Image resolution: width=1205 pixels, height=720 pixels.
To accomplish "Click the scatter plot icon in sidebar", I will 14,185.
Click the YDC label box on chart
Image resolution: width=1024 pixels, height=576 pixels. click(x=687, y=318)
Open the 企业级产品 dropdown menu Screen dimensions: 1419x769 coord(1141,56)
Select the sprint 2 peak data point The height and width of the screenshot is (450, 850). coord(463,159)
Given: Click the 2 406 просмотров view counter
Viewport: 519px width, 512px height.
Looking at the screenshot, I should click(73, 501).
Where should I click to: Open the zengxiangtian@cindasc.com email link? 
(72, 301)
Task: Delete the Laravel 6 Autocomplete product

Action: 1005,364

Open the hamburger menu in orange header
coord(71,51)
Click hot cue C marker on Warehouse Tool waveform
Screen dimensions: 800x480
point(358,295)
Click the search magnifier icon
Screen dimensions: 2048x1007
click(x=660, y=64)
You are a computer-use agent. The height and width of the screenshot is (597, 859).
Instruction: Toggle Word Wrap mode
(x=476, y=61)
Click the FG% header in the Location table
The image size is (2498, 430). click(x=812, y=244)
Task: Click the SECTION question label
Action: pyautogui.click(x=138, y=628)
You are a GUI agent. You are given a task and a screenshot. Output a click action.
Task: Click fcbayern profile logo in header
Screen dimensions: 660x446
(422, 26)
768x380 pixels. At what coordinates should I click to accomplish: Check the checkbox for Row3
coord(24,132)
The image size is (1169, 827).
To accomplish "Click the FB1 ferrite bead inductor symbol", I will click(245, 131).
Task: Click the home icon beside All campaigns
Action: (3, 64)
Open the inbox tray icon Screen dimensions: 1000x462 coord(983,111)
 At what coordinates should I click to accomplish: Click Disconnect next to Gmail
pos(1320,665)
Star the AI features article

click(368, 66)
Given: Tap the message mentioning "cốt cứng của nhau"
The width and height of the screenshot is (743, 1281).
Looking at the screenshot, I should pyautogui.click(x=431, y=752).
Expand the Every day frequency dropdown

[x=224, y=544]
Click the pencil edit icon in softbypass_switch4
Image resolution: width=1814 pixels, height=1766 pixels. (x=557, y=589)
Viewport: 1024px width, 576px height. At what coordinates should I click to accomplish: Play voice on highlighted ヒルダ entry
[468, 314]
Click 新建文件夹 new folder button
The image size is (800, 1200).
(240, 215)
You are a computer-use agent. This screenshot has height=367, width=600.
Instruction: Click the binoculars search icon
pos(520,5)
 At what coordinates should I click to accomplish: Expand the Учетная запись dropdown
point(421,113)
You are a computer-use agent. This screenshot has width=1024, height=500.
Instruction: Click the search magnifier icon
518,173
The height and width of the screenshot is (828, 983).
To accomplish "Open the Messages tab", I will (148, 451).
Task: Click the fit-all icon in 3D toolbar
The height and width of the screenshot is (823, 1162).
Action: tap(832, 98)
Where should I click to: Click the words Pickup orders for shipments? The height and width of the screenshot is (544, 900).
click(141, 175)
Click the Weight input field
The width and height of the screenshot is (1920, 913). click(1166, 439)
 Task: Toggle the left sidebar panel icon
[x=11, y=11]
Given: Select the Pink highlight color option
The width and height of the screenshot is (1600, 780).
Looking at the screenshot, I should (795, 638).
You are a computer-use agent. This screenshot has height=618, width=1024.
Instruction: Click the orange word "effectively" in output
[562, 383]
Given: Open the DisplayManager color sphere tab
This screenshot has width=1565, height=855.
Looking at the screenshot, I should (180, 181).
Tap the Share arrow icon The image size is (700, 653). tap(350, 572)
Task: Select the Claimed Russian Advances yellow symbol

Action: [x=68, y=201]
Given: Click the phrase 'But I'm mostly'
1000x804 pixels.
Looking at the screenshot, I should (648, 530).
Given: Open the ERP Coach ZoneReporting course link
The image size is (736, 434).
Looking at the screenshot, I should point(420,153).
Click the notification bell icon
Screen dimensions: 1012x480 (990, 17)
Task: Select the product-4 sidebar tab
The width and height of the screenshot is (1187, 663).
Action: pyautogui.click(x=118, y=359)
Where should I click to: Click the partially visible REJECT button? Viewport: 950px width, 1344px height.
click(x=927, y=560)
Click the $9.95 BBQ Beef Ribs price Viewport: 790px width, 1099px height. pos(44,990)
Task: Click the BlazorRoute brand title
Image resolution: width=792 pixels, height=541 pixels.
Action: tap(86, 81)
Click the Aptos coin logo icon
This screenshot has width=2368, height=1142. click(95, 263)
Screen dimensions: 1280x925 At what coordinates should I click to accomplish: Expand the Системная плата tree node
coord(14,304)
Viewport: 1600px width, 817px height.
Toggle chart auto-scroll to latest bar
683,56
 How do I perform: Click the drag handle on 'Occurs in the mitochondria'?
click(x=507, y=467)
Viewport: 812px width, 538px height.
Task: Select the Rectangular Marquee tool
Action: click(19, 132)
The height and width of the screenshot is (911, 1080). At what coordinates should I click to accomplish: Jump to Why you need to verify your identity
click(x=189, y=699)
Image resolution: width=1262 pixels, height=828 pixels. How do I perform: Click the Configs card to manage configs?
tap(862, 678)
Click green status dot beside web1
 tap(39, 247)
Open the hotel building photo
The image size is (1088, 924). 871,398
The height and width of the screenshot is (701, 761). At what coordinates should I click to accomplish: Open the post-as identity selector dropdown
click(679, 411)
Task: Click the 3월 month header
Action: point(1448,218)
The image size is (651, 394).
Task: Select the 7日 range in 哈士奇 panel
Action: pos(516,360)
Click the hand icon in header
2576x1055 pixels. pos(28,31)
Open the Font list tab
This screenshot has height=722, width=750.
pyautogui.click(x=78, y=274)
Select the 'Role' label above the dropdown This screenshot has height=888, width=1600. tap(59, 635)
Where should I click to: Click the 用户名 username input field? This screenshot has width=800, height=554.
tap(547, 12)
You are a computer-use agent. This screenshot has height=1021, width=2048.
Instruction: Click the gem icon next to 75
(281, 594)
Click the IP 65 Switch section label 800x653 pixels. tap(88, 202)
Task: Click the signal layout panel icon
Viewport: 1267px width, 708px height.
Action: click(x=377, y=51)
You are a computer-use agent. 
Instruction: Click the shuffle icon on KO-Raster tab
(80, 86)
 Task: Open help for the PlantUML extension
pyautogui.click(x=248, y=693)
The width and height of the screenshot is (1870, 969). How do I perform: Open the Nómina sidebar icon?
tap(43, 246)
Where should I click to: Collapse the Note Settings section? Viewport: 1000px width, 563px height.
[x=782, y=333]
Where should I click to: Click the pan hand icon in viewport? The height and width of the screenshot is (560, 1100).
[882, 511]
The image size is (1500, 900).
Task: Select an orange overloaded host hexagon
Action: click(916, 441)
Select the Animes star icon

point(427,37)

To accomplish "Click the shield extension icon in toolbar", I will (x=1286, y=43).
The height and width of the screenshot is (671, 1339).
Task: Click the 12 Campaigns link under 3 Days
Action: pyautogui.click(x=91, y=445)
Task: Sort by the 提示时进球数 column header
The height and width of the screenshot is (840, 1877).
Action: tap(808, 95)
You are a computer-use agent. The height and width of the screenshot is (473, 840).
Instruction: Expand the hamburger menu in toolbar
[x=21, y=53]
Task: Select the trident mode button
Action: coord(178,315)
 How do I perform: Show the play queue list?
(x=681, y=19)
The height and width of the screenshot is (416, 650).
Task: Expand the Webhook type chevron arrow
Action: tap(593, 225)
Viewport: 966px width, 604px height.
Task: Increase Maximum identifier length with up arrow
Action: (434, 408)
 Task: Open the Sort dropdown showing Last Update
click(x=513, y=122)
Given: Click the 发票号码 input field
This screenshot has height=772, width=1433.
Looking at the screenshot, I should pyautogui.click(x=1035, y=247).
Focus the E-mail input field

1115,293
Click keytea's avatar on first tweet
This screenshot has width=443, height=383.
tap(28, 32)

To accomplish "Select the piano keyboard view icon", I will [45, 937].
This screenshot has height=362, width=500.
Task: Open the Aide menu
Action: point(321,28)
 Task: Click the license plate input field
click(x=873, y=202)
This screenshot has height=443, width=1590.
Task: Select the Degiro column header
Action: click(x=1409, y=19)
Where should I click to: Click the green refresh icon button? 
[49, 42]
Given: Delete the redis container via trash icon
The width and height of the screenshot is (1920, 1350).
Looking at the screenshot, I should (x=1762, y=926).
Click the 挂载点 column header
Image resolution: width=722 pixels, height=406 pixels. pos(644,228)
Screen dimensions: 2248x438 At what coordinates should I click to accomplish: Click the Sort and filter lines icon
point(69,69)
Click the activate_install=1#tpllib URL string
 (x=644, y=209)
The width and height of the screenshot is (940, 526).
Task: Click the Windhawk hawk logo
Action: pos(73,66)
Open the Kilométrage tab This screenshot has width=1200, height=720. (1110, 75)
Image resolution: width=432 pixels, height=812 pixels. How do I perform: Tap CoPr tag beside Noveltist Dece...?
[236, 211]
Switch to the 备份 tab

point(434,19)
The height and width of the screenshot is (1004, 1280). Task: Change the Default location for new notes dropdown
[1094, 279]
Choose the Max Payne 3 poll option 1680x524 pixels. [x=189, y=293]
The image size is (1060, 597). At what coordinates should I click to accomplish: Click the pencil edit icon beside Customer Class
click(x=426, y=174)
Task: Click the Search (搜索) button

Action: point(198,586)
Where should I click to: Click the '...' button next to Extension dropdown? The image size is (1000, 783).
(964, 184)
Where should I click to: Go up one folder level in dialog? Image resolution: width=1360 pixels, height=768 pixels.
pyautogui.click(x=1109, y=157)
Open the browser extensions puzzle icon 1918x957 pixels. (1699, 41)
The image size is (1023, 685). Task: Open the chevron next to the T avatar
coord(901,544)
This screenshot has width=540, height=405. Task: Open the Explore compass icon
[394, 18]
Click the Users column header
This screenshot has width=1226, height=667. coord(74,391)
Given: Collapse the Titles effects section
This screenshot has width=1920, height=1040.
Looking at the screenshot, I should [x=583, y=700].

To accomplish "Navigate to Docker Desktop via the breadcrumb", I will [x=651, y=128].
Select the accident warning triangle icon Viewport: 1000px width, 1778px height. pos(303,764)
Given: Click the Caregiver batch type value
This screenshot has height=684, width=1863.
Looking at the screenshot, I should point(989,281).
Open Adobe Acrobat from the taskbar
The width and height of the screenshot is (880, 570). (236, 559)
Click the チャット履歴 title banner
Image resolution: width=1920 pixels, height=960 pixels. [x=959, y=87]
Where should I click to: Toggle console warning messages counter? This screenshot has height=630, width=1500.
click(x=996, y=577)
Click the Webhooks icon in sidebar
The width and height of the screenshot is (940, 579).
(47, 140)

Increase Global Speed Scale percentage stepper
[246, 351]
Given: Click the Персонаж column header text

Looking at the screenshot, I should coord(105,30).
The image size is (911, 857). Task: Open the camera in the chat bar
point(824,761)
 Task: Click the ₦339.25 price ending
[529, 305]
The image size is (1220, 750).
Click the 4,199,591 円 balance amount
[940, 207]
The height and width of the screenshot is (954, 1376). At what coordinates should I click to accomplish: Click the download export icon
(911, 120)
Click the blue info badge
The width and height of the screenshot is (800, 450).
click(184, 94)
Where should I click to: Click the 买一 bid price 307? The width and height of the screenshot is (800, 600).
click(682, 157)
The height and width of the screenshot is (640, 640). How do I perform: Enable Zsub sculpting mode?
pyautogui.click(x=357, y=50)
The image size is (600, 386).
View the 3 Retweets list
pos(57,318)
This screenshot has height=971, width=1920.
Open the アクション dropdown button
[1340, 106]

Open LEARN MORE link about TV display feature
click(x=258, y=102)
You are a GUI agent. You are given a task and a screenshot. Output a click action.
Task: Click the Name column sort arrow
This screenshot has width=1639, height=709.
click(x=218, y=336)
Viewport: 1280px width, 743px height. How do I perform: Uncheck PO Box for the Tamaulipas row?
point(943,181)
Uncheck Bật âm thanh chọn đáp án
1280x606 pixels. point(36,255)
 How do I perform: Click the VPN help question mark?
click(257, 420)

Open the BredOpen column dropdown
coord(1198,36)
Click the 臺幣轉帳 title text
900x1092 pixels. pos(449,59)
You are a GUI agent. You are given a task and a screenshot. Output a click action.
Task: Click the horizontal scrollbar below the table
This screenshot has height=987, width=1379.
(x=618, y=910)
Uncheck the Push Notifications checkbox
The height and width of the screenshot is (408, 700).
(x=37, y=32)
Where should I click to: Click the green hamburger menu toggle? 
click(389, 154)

::::

Across the whole listing above, tally each line where the string "color" occurs, and give the number and nothing more.

◆ **TASK ANSWER**
2